Ah, yes. The SCSI morass.
This is a Leica topic because of high-speed film scanners.
The best place to read about SCSI is the SCSI Trade Association web
site; see the excellent table at

    http://www.scsita.org/aboutscsi/index01.html

(If you're a computer weenie, like me, and you want the raw
 full-throttle truth, you want to read the T10 Technical
 Committee web site at http://www.t10.org/ )

Basically, SCSI has three things:

1. How fast data is sent.
2. How much data is sent in one thunk.
3. How clever are the electrical and logical protocols between
   sender and receiver.

SCSI-1 was
	1. 5 megathunks per second\
	2. 8 bits per thunk.
	3. Very stupid.

"Fast" SCSI refers to sending more thunks per second.
"Wide" SCSI (an obsolete term, since it's now all wide) referred to
sending more information per thunk.
"Ultra" referred to a certain combination of speed, width, and voltage
signalling. 

"Ultra2" is like Ultra but it allows fancier electrical signalling to
be negotiated, for faster speeds.

"Ultra3" is also like Ultra, but has more fancier electrical
possibilities and more ways that the sender and receiver can make peace
with each other.

Etc.

In terms of our Leica-users computers, if you are using Ultra2 or
beyond, then (as Dennis said) you can mix and match devices of
different speeds, provided that none of those devices wants to use LVD
signalling. You can't use LVD signalling unless every device is LVD,
because LVD stands for Low Voltage Differential, and if the bus is
using low-voltage signalling and some device wants high-voltage
signalling, the high-voltage device won't even see the low-voltage
devices, and will step on them. So if there's a high-voltage device on
a SCSI chain, the controller will tell the low-voltage devices that
they have to slow down and use high voltage.

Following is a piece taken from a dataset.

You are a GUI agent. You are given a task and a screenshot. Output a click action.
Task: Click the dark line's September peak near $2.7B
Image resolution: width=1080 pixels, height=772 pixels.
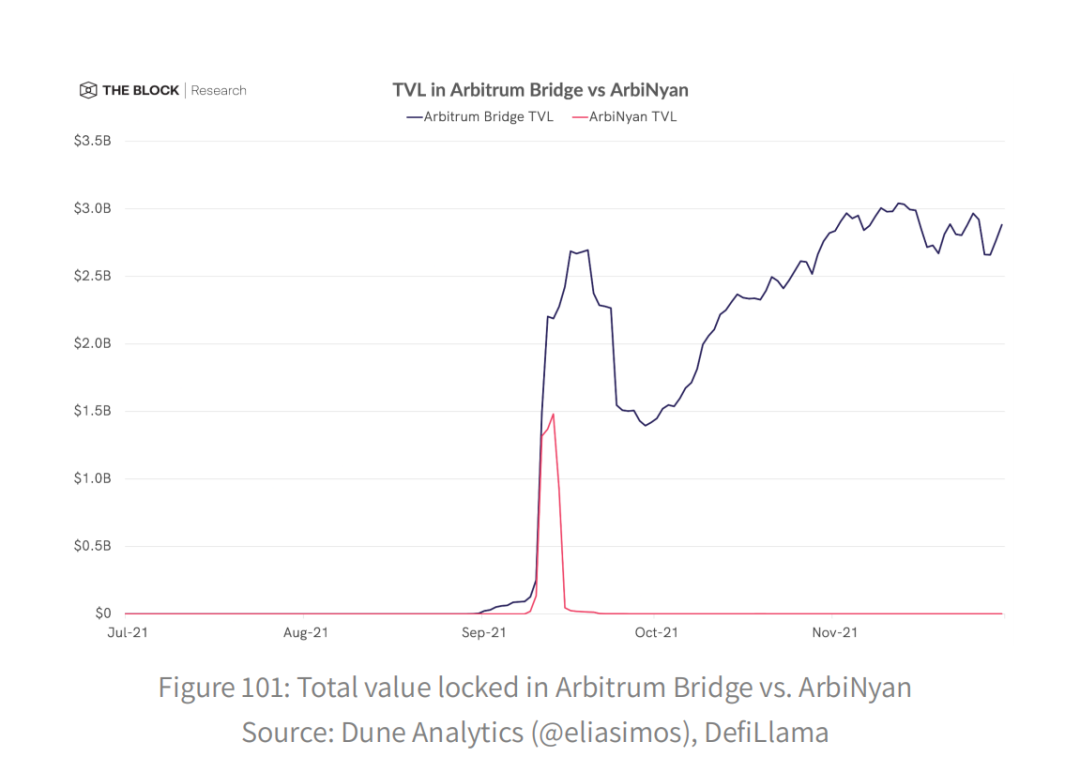click(587, 251)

Low voltage is faster than high voltage because it has less
electrons to move around. It takes longer to send a pulse that will
make the other end see 4 volts than to send a pulse that will make the
other end see 1.3 volts.

I am not aware of any scanners that use LVD signalling. Every scanner
I've ever seen, if it has a SCSI interface, has an SE interface, which
is high voltage. 

Any computer designer who designs a computer with an external connector
on an internal LVD SCSI chain should be executed. They know this, so
they don't do it.

Putting this all together, the summary result for photographers is:

    it's always a fine plan to plug a SCSI device
    into an external connector that is marked
    "Ultra2" or beyond. If the external connector is
    not Ultra2, then you will have to do some
    thinking about whether you are slowing down your
    computer by doing this, but if the external
    connector is Ultra2 or beyond, no thinking is
    required.

Replies: Reply from Dennis Painter <dwp@deltanet.com> (Re: [Leica] Re: film scanners)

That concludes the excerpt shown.